Shes 73 - But a young 73 at that

OP posts:
MaverickSnoopy · 17/08/2018 18:47

I get exactly what you're saying. My DH's Nan is similar in many ways. She's very much the matriarch of that side of the family. The stories I could tell you.

What I have learnt is simply not to give into the power struggles and to ask DH repeatedly if what she is suggesting is reasonable and showing him how he is not. I usually bring my feelings into it as well.

What I would say is that suggesting to him that you want your family there but not his nan is not going to help you. He will only see you being unfair. You need to focus on how she makes you feel and explain that you don't want ANYONE there who makes you feel this way, not specifically her vs your family being suitable iyswim.

So I would lay out how you want your labour and aftercare to be without even bringing her into the equation. Smile and say you're quite happy for her to visit along with the other visitors when they come on x days after the birth when you are ready.

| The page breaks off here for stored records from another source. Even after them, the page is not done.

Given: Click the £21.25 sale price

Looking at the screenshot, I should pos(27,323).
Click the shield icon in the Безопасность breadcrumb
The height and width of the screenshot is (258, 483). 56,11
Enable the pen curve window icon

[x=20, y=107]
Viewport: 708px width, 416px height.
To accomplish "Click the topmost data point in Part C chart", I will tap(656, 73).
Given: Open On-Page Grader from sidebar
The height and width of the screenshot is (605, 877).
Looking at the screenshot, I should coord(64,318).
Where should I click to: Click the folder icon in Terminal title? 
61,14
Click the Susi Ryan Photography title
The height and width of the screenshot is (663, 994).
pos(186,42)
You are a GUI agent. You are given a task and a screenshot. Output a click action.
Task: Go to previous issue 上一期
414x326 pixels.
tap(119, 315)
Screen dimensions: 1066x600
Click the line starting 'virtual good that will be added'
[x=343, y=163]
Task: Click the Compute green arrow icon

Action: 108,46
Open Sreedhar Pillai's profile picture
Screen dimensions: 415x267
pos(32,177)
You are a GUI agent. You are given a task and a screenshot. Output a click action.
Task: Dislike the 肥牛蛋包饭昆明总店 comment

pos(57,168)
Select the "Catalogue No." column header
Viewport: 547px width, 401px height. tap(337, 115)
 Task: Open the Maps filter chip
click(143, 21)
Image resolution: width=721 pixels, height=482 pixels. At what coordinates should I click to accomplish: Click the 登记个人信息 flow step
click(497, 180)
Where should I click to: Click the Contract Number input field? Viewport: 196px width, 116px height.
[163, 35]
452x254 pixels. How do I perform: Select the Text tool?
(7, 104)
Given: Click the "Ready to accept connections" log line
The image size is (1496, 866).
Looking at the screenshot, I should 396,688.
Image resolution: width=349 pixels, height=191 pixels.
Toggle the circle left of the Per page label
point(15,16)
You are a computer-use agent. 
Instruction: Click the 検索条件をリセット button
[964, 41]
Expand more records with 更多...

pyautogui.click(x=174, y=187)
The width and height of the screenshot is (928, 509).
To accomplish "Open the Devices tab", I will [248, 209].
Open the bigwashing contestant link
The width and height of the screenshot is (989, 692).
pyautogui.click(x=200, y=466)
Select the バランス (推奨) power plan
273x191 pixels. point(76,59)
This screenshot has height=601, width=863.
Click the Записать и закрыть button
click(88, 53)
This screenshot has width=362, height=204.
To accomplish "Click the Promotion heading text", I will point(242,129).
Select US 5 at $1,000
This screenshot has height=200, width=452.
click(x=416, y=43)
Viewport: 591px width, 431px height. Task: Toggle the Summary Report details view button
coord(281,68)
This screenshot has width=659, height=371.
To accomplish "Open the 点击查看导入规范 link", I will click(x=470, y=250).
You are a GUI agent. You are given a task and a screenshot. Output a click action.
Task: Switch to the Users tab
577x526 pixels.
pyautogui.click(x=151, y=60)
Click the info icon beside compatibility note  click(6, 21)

If you struggle when she visits because she is being awkward then just take yourself off to feed the baby.

MaverickSnoopy · 17/08/2018 18:49
  • showing him how SHE is not
Daisy2990 · 24/08/2018 14:55

My mum is a bit like this (similar age) and was overbearing when my son was born, although didn't try to invite herself to the birth (we are not close).
You need to be firm, and it is your right to be firm, but you also need your partner to back you up.
Chances are when your child is born this will only get worse so you need to start practising now! Your baby, your rules.